Но он меня ни о чем не предупредил.

Как-то вечером мы встретились, я, как обычно, отбарабанила: «Привет, Дэниэл, рада тебя видеть, но только потому, что ты заполняешь пустоту в моей жизни», а он взял меня за руку и очень мягко сказал:

— Люси, не пора ли покончить с этим?

— С чем? — пролепетала я, чувствуя, как земля колеблется у меня под ногами. — О чем ты?

— Люси, меньше всего мне хотелось бы огорчать тебя, но не пора ли тебе преодолеть все это, — осторожно продолжал он. — Люси, по-моему, тебе пора перестать отсиживаться дома по вечерам, — предложил он тем же ласковым голосом, пугавшим меня все больше и больше.

— Но я и сейчас не дома, — возразила я, встревожившись и даже ощетинившись: я чувствовала, что дни моего безмятежного существования сочтены.

— Этого мало, — сказал Дэниэл. — Когда наконец ты вернешься к нормальной жизни? Будешь встречаться с людьми, ходить на вечеринки?

— Когда меня перестанет мучить совесть из-за папы, разумеется. — Я подозрительно взглянула на него. — Дэниэл, уж ты-то должен бы понимать.

— Так, значит, ты не можешь жить по-человечески, потому что чувствуешь себя виноватой?

— Именно! — Мне совсем не нравились наставления Дэниэла. И я решила взять его своим женским обаянием и лукаво взглянула на него из-под ресниц.

— Пожалуйста, Люси, не надо на меня так смотреть, — сказал он. — Ничего у тебя не выйдет.

— Пошел ты, — буркнула я, смутившись, надулась и замолчала.
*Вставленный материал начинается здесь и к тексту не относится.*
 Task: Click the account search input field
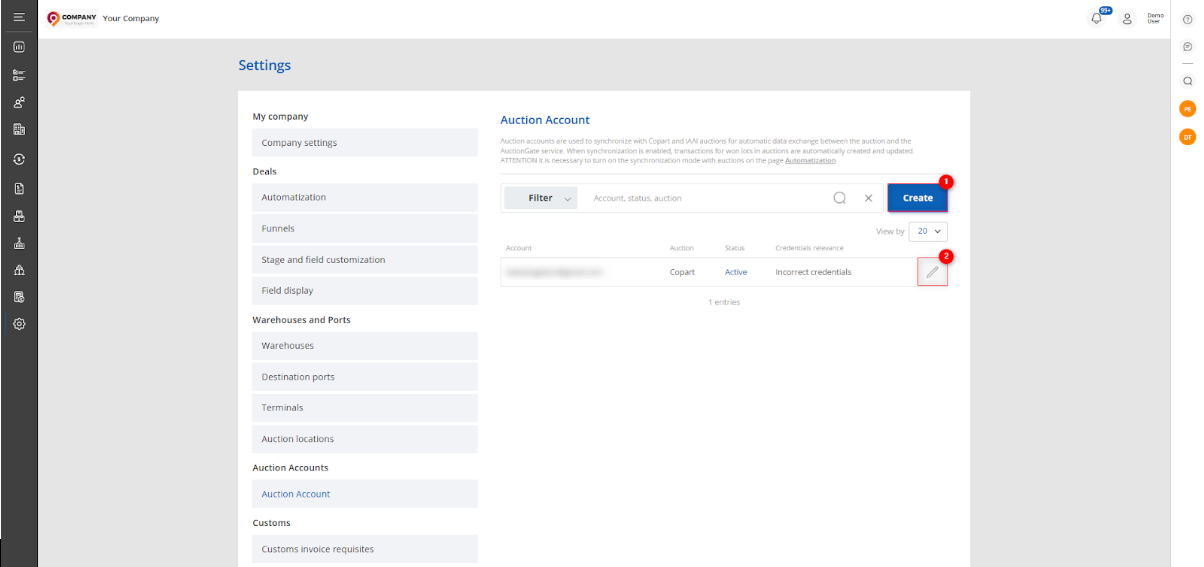click(705, 198)
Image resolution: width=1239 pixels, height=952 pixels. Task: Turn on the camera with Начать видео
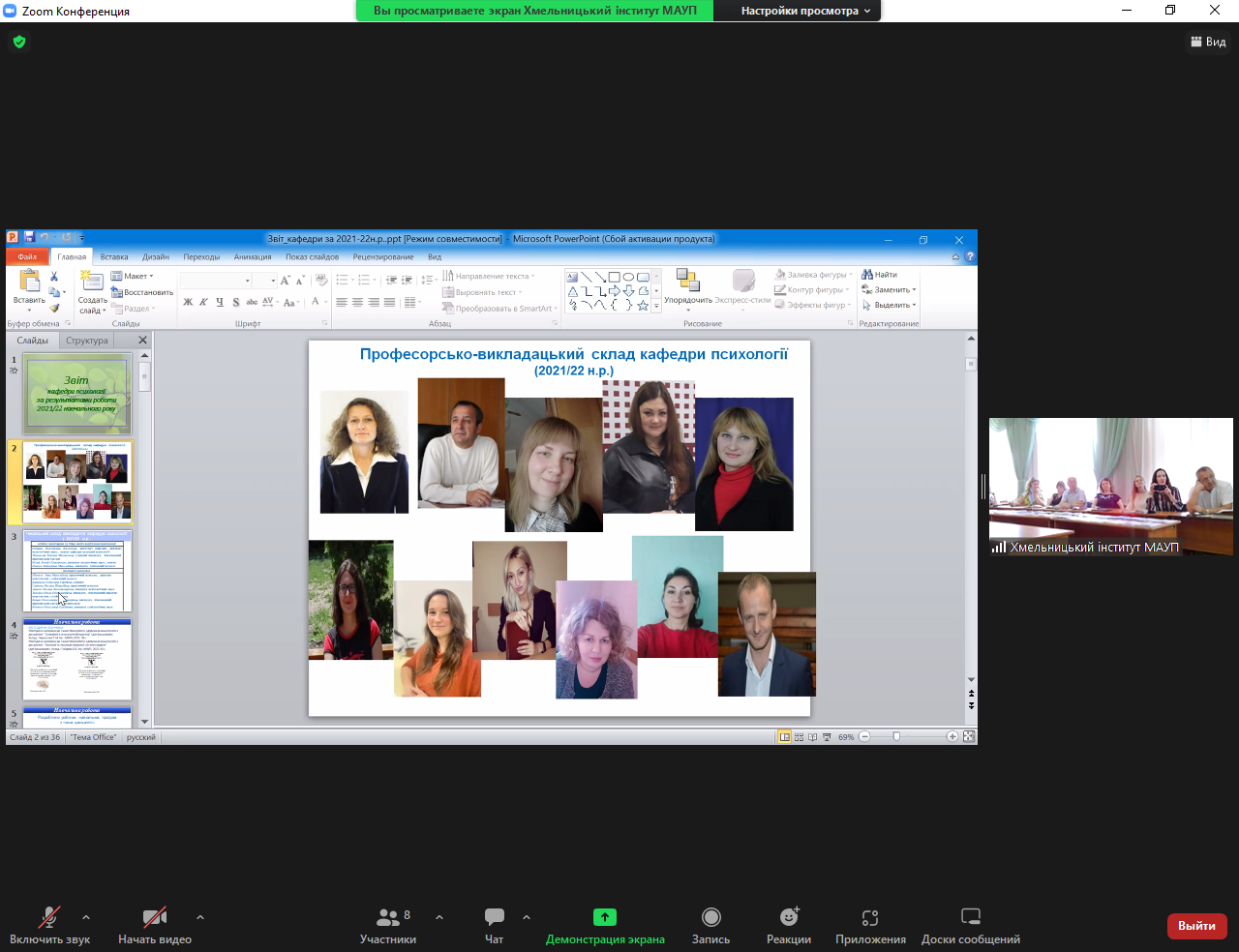pyautogui.click(x=154, y=926)
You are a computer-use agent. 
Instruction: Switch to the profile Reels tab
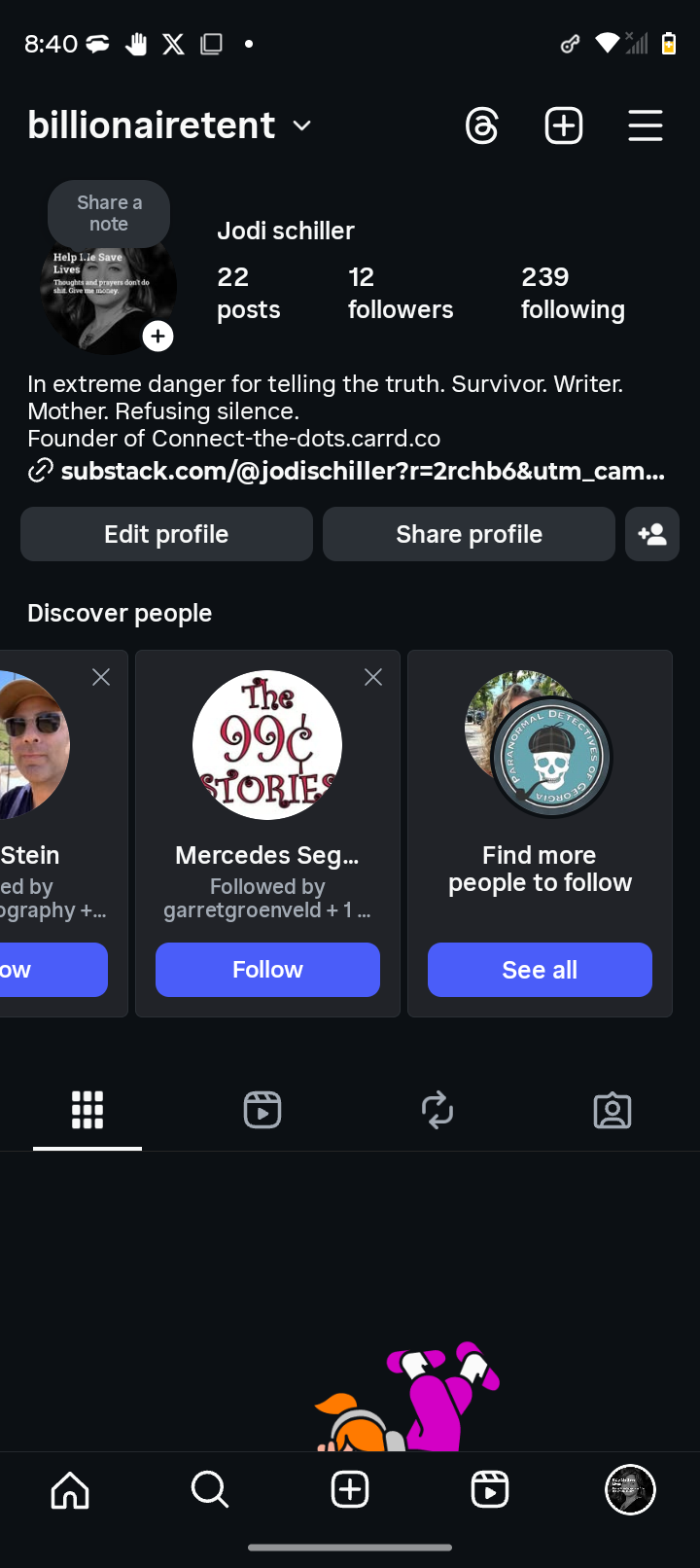[262, 1110]
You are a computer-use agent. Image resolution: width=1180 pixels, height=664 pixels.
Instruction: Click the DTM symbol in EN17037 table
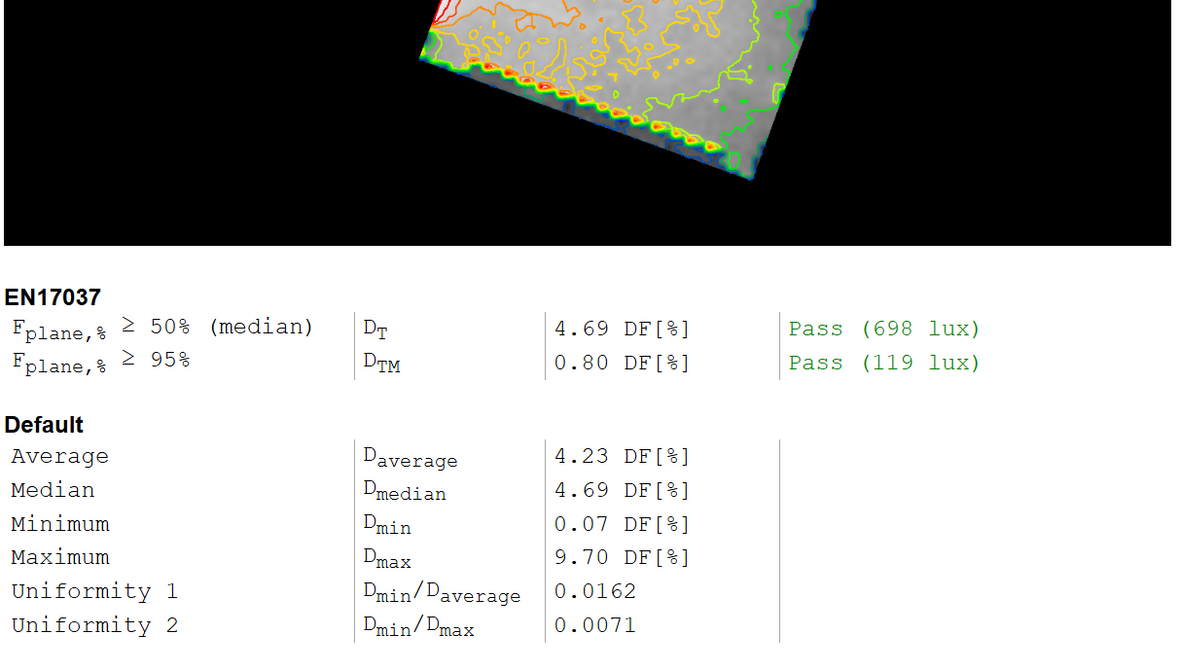pos(381,364)
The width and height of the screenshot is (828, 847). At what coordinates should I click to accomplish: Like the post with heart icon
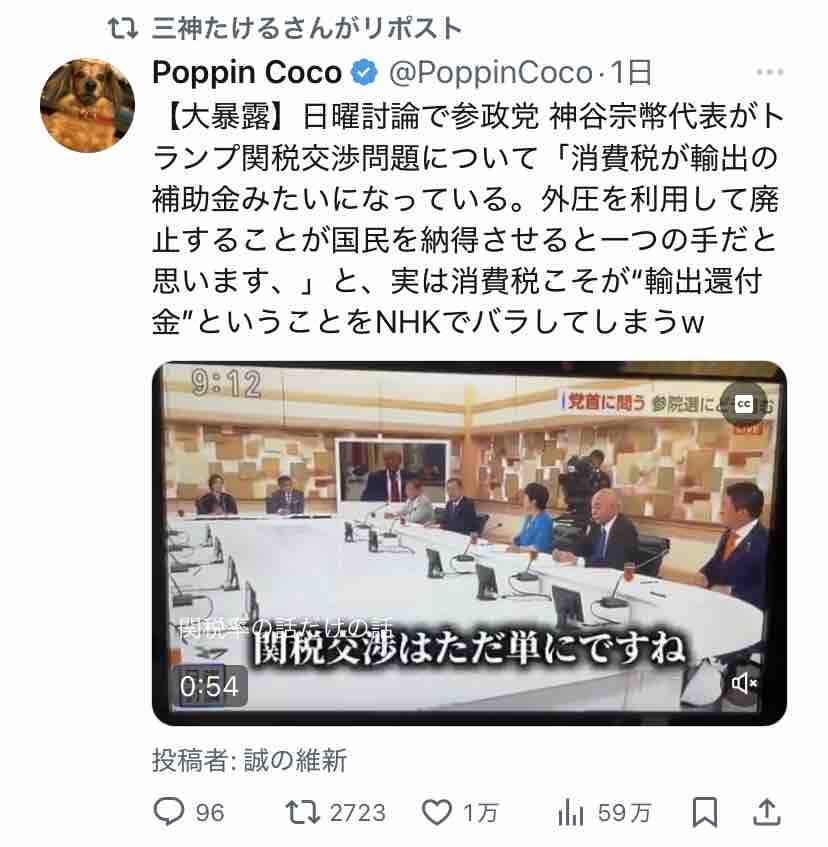436,812
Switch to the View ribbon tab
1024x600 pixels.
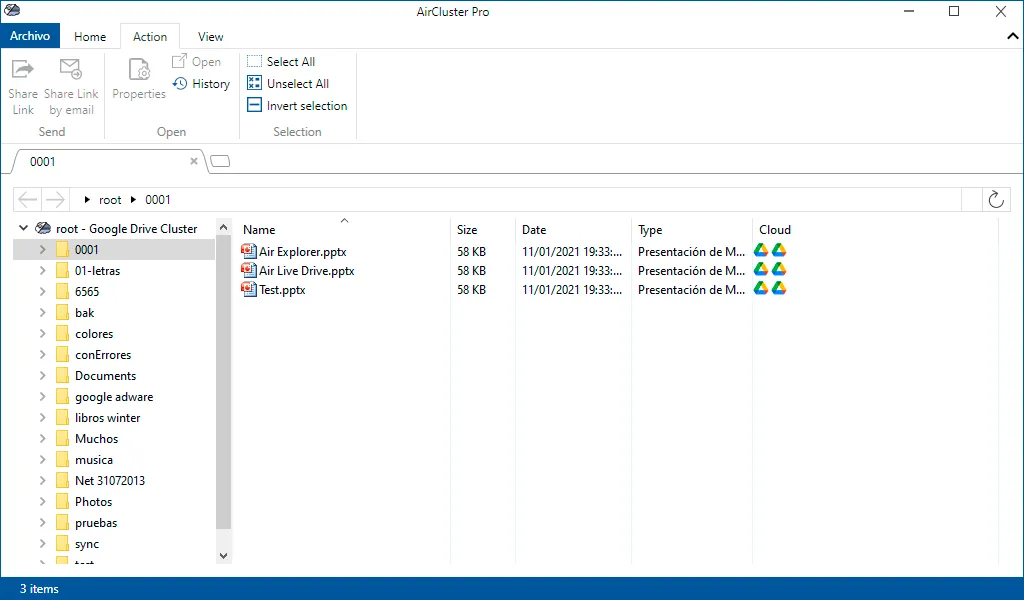[210, 37]
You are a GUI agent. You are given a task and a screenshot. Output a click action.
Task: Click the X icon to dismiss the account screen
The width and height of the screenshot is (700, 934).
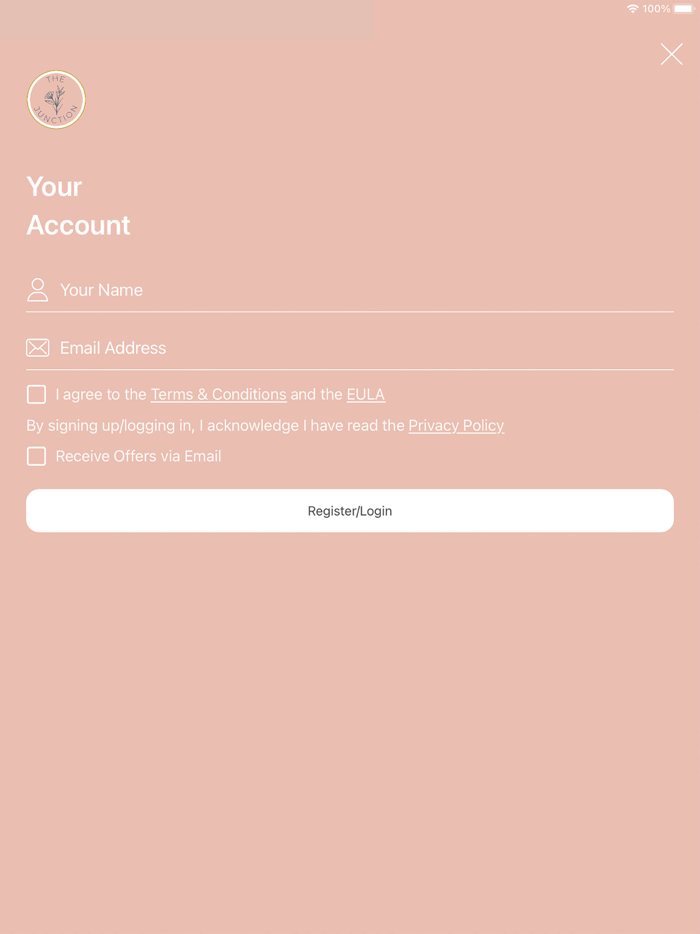tap(671, 54)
— Ты как Русалочка из сказки Андерсена, — вдруг сменил тему Дэниэл.

— Правда? — порозовела от удовольствия я. Такой разговор нравился мне куда больше. И волосы у меня, если уж на то пошло, длинные, вьющиеся и шелковистые.

— Она терпела страшные муки, ходя по ножам, в обмен на право жить на суше. Ты заключила такую же сделку — за свободу заплатила муками совести.

А о моих волосах даже не вспомнил…

— Ты хороший человек, Люси, ты ничего плохого не сделала, и ты имеешь право быть счастливой, — втолковывал мне он. — Подумай об этом, а больше я ни о чем не прошу.

И я начала думать. И думала, думала, думала… Я курила сигарету и думала. Пила джин с тоником и думала. Думала, пока Дэниэл ходил к стойке за второй порцией для меня. Потом наконец заговорила:

— Я подумала. Может, ты и прав, и пора сдвинуться с мертвой точки.

По правде сказать, мне, наверно, уже надоело чахнуть от тоски. Надоело жалеть себя. Я могла бы продолжать в том же духе еще долго — возможно, несколько лет, — если б Дэниэл не вытащил меня из этого болота.

— Отлично, Люси, — обрадовался он. — И, уж если я сегодня весь вечер говорю тебе гадости, вот еще одна. Подумай, не стоит ли тебе повидаться с мамой?